What the task requires
Find the line containing "Meet our Team (33, 2001)" in the records below. Copy exactly that line and each one after it, ending at the line containing "TV Schedule (28, 2023)", and nothing more.

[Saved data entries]
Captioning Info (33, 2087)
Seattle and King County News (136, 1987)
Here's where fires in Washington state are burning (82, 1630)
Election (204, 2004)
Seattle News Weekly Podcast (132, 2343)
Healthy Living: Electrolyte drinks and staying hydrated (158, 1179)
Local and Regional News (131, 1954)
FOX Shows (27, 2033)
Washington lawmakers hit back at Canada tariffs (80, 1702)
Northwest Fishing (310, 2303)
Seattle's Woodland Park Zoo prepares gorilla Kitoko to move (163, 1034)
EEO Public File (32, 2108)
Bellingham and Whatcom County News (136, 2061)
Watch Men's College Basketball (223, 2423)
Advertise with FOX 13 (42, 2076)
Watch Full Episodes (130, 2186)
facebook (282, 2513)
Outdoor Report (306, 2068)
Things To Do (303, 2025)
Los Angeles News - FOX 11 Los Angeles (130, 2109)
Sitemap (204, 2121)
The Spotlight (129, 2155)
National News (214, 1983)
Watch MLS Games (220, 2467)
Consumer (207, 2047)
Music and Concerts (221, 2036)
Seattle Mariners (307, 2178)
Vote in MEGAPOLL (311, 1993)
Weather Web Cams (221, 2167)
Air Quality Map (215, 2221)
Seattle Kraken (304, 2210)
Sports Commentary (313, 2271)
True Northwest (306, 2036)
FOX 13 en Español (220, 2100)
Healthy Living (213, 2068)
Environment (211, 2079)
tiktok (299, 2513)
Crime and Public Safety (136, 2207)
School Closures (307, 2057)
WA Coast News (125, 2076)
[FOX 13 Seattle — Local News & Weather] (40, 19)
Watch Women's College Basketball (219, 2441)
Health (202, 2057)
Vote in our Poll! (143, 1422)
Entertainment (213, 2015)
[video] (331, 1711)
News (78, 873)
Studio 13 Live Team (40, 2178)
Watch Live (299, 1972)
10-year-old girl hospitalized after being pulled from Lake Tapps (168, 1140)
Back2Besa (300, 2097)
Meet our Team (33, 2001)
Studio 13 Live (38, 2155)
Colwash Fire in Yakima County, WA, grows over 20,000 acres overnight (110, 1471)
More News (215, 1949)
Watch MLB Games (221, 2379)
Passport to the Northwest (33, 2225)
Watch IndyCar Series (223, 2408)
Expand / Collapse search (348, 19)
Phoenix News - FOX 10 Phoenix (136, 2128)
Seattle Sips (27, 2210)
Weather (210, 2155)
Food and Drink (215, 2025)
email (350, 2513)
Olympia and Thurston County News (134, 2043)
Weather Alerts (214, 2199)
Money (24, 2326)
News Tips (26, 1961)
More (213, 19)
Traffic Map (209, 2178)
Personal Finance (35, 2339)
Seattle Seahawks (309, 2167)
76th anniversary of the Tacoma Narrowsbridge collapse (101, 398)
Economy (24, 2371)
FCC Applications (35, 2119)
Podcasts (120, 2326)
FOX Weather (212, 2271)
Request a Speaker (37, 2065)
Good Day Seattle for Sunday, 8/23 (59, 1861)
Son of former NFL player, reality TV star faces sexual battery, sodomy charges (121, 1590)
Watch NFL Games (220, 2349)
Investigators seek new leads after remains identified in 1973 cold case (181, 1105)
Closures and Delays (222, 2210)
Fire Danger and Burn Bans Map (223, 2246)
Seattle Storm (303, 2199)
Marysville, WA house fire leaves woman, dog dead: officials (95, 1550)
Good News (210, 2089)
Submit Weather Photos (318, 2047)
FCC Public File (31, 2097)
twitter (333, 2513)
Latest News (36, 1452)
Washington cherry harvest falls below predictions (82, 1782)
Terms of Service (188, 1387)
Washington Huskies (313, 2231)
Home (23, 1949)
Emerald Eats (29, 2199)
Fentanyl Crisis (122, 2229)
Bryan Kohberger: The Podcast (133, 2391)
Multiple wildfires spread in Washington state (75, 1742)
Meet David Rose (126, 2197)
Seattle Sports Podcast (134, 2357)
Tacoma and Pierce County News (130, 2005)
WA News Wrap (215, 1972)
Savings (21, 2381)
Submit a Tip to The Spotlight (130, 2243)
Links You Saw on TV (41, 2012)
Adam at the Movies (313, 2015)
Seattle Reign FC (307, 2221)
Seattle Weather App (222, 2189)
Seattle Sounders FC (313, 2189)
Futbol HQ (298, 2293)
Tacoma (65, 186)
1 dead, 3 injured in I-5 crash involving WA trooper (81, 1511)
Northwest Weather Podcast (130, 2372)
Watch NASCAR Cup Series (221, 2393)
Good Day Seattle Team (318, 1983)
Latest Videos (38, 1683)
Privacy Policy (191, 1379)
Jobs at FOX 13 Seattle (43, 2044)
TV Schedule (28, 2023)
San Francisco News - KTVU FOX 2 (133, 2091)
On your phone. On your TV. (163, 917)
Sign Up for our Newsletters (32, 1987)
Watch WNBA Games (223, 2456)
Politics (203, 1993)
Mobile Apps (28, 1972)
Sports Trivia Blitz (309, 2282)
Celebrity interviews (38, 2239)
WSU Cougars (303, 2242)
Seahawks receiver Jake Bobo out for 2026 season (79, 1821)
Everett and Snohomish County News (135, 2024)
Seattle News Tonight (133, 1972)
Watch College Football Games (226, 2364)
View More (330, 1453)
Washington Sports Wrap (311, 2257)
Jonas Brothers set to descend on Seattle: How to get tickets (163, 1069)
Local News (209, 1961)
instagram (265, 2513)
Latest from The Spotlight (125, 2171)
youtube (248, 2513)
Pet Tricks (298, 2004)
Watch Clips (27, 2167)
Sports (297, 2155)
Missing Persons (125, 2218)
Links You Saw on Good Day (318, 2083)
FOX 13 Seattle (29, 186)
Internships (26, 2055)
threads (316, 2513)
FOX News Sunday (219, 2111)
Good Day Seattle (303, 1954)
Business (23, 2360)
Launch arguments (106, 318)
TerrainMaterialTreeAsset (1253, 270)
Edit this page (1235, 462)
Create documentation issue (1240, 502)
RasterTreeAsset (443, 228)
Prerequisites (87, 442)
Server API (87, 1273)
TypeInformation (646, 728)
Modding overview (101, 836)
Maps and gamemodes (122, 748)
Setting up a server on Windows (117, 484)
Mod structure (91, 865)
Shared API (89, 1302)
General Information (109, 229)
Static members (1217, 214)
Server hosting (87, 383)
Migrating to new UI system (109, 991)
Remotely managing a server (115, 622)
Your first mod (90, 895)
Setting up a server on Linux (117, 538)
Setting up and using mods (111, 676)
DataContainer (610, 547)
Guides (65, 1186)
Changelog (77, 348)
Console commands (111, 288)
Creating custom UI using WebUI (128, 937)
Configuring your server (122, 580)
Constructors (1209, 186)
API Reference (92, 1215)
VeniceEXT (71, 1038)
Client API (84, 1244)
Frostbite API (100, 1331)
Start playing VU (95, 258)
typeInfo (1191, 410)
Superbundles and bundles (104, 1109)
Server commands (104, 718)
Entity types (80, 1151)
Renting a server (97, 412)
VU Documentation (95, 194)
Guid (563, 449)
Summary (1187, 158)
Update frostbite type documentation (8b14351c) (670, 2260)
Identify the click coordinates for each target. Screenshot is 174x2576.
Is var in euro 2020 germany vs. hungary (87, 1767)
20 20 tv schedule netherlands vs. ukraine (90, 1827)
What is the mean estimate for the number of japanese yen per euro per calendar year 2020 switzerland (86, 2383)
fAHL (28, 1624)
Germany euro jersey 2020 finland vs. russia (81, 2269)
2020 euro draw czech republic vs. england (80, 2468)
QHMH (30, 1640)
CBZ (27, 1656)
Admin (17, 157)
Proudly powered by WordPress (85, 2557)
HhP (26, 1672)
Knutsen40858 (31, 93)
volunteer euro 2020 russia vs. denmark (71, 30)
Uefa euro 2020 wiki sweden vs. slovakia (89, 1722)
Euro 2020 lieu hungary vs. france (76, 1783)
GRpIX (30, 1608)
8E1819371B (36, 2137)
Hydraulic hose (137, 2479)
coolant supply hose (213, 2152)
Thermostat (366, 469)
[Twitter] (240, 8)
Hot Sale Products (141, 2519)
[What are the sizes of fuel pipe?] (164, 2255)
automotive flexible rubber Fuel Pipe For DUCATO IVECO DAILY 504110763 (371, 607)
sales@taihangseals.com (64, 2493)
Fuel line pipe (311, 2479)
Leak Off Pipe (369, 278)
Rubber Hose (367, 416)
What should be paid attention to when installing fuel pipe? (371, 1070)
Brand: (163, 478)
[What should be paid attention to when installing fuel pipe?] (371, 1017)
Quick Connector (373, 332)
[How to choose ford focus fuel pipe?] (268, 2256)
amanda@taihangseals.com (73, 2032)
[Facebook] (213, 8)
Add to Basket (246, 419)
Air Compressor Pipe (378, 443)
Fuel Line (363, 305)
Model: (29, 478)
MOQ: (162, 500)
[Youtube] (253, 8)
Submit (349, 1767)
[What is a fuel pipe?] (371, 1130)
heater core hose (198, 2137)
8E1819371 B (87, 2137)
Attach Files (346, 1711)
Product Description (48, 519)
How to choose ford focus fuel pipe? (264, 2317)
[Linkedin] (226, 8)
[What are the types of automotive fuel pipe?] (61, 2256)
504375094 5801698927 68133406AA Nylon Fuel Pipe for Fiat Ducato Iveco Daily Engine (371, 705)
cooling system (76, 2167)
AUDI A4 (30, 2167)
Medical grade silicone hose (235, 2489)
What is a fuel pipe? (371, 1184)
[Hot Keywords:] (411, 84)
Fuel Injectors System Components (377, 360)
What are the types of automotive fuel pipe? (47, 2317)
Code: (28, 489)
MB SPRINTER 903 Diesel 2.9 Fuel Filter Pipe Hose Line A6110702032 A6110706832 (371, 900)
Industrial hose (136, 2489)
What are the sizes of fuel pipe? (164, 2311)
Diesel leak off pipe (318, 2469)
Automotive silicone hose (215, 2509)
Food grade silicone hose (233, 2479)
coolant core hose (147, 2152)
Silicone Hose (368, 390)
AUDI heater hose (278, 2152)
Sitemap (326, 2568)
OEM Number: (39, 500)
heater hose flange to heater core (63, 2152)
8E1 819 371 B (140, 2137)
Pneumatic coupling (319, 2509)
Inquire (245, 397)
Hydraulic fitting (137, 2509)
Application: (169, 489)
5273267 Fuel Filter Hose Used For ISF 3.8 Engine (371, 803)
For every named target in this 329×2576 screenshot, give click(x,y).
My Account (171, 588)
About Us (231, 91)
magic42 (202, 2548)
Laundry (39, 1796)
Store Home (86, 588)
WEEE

Your solution
Meet our Team (33, 2001)
Studio 13 Live (38, 2155)
Colwash Fire in Yakima County, WA, grows over 20,000 acres overnight (110, 1471)
More News (215, 1949)
Watch MLB Games (221, 2379)
Passport to the Northwest (33, 2225)
Watch IndyCar Series (223, 2408)
Expand / Collapse search (348, 19)
Phoenix News - FOX 10 Phoenix (136, 2128)
Seattle Sips (27, 2210)
Weather (210, 2155)
Food and Drink (215, 2025)
email (350, 2513)
Olympia and Thurston County News (134, 2043)
Weather Alerts (214, 2199)
Money (24, 2326)
News Tips (26, 1961)
More (213, 19)
Traffic Map (209, 2178)
Personal Finance (35, 2339)
Seattle Seahawks (309, 2167)
76th anniversary of the Tacoma Narrowsbridge collapse (101, 398)
Economy (24, 2371)
FCC Applications (35, 2119)
Podcasts (120, 2326)
FOX Weather (212, 2271)
Request a Speaker (37, 2065)
Good Day Seattle for Sunday, 8/23 (59, 1861)
Son of former NFL player, reality TV star faces sexual battery, sodomy charges (121, 1590)
Watch NFL Games (220, 2349)
Investigators seek new leads after remains identified in 1973 cold case (181, 1105)
Closures and Delays (222, 2210)
Fire Danger and Burn Bans Map (223, 2246)
Seattle Storm (303, 2199)
Marysville, WA house fire leaves woman, dog dead: officials (95, 1550)
Good News (210, 2089)
Submit Weather Photos (318, 2047)
FCC Public File (31, 2097)
twitter (333, 2513)
Latest News (36, 1452)
Washington cherry harvest falls below predictions (82, 1782)
Terms of Service (188, 1387)
Washington Huskies (313, 2231)
Home (23, 1949)
Emerald Eats (29, 2199)
Fentanyl Crisis (122, 2229)
Bryan Kohberger: The Podcast (133, 2391)
Multiple wildfires spread in Washington state (75, 1742)
Meet David Rose (126, 2197)
Seattle Sports Podcast (134, 2357)
Tacoma and Pierce County News (130, 2005)
WA News Wrap (215, 1972)
Savings (21, 2381)
Submit a Tip to The Spotlight (130, 2243)
Links You Saw on TV (41, 2012)
Adam at the Movies (313, 2015)
Seattle Reign FC (307, 2221)
Seattle Weather App (222, 2189)
Seattle Sounders FC (313, 2189)
Futbol HQ (298, 2293)
Tacoma (65, 186)
1 dead, 3 injured in I-5 crash involving WA trooper (81, 1511)
Northwest Weather Podcast (130, 2372)
Watch NASCAR Cup Series (221, 2393)
Good Day Seattle Team (318, 1983)
Latest Videos (38, 1683)
Privacy Policy (191, 1379)
Jobs at FOX 13 Seattle (43, 2044)
TV Schedule (28, 2023)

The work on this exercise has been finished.